───── RECORDS FOR THE TASK

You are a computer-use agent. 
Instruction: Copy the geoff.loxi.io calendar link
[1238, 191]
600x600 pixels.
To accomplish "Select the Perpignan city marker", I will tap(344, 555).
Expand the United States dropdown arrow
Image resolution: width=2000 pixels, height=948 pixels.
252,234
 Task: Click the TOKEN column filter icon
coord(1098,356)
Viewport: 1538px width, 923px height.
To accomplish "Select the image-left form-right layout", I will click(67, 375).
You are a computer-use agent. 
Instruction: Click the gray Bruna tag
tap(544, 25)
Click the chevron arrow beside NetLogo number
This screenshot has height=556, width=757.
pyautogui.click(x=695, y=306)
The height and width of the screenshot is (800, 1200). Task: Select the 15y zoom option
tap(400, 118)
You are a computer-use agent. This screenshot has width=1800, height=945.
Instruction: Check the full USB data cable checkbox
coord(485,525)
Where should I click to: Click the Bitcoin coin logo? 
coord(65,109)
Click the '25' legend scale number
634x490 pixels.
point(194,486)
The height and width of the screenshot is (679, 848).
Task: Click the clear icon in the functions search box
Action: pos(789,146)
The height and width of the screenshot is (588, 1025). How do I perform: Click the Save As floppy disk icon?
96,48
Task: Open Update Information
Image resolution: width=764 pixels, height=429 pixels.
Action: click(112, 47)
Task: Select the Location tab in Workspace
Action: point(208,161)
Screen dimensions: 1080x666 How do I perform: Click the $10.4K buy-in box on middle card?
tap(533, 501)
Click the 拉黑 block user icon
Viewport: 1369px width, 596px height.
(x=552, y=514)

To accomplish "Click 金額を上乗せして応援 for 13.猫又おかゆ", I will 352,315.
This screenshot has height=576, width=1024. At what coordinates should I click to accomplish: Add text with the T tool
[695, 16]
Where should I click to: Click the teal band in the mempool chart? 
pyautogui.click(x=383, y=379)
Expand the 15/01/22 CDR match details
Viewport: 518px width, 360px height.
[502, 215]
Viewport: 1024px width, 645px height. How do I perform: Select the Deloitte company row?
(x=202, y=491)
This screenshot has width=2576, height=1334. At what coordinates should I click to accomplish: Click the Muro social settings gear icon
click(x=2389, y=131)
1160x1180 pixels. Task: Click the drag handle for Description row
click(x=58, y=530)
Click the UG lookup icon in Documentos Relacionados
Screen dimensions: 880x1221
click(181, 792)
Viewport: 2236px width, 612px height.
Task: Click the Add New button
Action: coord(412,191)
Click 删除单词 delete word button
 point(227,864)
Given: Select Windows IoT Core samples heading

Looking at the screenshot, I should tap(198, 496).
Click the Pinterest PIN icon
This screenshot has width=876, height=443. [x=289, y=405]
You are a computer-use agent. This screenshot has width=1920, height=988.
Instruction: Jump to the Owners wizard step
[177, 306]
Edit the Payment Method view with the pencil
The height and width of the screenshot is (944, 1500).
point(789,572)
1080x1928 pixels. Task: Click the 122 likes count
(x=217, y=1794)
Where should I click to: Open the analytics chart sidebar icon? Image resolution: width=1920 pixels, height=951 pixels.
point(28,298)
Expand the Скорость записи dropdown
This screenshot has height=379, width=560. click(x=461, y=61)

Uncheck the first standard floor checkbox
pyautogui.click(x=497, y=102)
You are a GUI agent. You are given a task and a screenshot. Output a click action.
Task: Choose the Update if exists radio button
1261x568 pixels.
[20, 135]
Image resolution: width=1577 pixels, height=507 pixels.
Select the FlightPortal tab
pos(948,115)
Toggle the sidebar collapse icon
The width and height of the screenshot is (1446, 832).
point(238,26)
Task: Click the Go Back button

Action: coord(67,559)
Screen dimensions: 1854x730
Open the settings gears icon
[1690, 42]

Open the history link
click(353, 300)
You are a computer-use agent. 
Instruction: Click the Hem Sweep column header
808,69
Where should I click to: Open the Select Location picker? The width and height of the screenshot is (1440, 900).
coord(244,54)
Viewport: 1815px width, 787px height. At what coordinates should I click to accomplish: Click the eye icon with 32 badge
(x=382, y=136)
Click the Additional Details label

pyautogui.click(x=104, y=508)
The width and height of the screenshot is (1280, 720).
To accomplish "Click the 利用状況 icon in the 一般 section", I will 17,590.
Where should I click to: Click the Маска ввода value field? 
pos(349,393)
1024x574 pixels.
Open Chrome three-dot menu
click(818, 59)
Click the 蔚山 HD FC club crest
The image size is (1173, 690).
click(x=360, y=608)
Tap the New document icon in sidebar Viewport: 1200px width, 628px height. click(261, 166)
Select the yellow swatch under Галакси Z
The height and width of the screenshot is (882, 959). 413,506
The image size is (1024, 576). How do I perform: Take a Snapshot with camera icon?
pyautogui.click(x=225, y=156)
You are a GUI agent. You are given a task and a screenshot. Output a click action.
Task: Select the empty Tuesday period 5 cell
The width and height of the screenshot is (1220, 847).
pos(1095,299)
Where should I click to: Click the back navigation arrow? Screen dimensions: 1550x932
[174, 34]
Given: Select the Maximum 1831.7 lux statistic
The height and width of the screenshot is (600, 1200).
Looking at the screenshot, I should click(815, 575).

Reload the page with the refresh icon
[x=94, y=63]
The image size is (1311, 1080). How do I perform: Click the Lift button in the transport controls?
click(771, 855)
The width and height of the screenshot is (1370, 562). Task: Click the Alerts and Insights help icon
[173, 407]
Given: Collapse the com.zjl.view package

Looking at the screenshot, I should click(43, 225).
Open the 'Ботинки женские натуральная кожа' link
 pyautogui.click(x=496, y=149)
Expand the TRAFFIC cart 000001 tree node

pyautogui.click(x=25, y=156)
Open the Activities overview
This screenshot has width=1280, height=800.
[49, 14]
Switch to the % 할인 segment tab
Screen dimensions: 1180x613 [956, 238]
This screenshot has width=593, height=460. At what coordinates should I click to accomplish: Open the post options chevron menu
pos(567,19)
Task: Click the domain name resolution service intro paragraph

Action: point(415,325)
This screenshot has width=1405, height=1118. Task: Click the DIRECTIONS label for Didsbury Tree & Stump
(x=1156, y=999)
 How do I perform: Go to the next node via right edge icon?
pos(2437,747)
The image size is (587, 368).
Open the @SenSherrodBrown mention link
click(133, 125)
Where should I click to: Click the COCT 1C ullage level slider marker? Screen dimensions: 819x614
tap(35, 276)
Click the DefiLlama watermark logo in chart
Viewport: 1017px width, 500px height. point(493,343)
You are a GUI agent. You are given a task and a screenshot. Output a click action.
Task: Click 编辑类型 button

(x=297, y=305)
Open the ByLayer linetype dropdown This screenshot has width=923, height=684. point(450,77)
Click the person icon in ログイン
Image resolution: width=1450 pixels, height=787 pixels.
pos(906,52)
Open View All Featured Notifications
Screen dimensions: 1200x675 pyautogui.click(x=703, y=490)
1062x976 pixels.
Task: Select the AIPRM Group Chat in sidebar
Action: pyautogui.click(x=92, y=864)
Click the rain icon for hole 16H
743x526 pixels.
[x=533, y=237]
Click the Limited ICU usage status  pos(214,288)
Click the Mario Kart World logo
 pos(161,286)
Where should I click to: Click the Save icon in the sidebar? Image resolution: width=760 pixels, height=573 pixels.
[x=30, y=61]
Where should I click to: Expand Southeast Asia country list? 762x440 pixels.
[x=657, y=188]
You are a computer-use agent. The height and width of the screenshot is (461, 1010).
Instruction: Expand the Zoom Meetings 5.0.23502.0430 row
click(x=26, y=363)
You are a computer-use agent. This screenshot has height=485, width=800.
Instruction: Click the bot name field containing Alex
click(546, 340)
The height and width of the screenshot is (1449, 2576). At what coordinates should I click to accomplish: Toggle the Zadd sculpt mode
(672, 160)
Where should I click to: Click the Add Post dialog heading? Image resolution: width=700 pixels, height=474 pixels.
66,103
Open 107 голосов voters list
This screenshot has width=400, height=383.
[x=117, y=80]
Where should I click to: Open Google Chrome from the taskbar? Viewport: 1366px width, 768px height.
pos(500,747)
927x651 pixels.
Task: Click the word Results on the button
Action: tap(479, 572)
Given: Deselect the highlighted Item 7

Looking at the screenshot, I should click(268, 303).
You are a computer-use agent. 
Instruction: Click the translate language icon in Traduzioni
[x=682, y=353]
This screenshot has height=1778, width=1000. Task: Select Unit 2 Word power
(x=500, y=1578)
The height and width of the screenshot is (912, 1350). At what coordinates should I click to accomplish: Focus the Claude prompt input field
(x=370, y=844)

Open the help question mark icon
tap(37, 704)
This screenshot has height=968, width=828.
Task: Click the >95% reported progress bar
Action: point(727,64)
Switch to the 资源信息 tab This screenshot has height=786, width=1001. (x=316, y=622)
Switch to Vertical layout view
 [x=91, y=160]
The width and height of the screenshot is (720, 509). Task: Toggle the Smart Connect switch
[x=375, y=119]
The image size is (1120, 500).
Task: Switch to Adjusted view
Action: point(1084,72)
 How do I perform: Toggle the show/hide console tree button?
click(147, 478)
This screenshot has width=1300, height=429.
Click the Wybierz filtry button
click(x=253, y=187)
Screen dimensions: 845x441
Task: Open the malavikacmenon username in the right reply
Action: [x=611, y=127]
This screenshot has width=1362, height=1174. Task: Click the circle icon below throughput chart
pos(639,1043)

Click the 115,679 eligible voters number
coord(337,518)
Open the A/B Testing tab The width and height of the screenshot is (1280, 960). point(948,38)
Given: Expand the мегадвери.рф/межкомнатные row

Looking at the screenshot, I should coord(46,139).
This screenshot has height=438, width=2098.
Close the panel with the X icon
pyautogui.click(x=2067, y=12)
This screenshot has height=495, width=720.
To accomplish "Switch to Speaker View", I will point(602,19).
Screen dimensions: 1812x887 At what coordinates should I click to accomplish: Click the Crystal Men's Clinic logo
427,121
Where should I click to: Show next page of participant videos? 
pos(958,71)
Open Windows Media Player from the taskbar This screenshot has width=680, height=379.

──────────

▶ AIM OF THE TASK:
Word search in the records above: please count the lines holding "Update" and state the count alone.

▶ WRITTEN SOLUTION:
2